Capture 1, Frame 4 was the ICMP reply from CE_R28 to CE_R27 as seen from P_R03 and PE_MXR01.  According to Wireshark’s analysis (arrows), this was Frame 2’s corresponding reply.  




As P_R03 forwarded the packet to PE_MXR01, it popped the top label of 329.  The VPN label of 306800 was looked up, associated to the EVPN instance (via Ingress-Aliasing since Type 1 route’s label was used) and packet delivered to CE_R27.  Again, traffic forwarding in this direction looked normal.
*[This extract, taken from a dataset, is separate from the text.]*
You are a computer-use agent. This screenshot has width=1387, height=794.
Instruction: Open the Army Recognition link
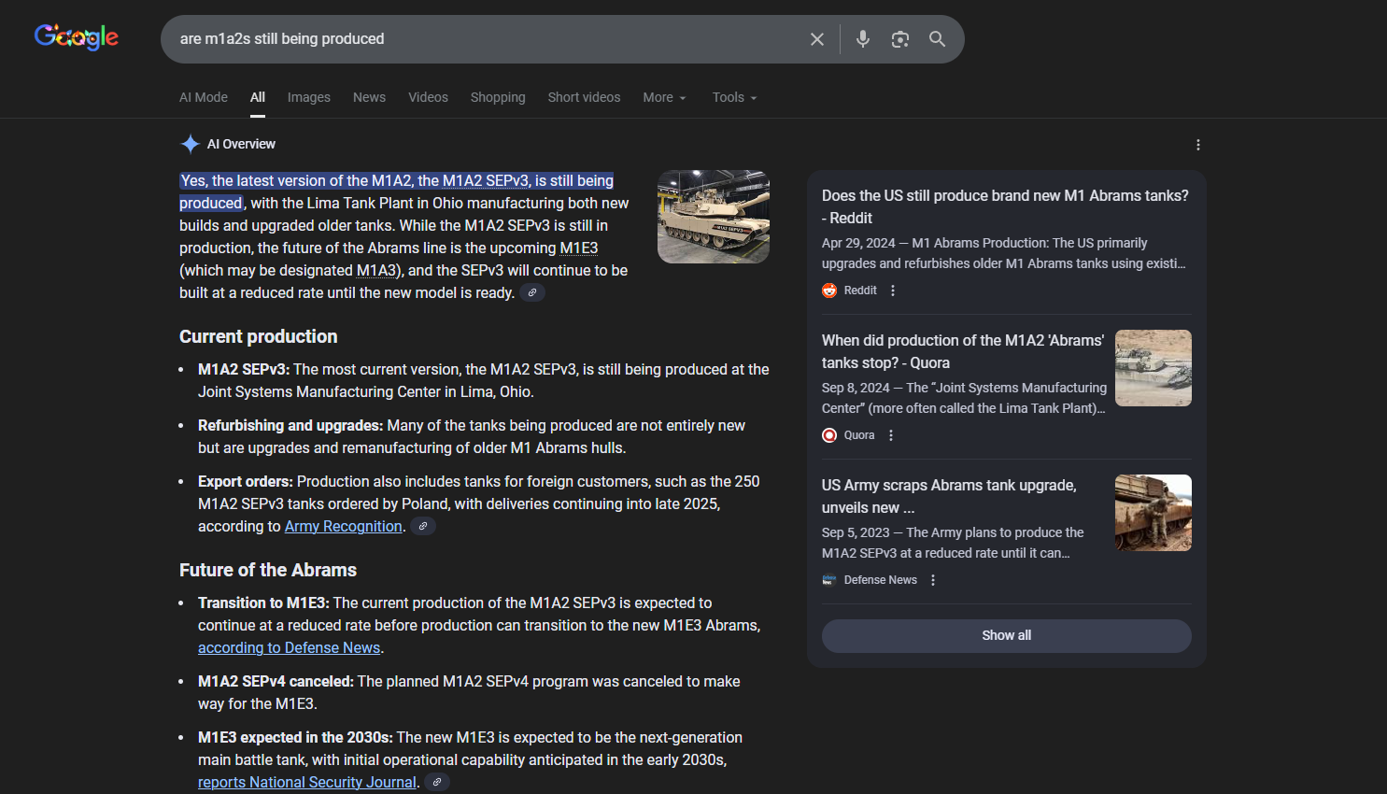click(x=343, y=527)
admin@PE_MXR01> show route table mpls.0 label 306800

mpls.0: 44 destinations, 44 routes (44 active, 0 holddown, 0 hidden)
+ = Active Route, - = Last Active, * = Both

306800             *[EVPN/7] 00:19:49, routing-instance EVPN_CUSTOMER_G_ELAN_500, route-type Ingress-Aliasing
                      to table EVPN_CUSTOMER_G_ELAN_500.evpn-mac.0
                    [EVPN/7] 00:19:15, routing-instance EVPN_CUSTOMER_G_ELAN_500, route-type Ingress-MAC, vlan-id 500
                      to table EVPN_CUSTOMER_G_ELAN_500.evpn-mac.0



Conclusion

From my observation and analysis in this lab, traffic forwarding in single-active redundancy mode operated as expected per my understanding of EVPN multi-homing.  I didn’t experience any odd behaviors in regards to routing exchange and label usage.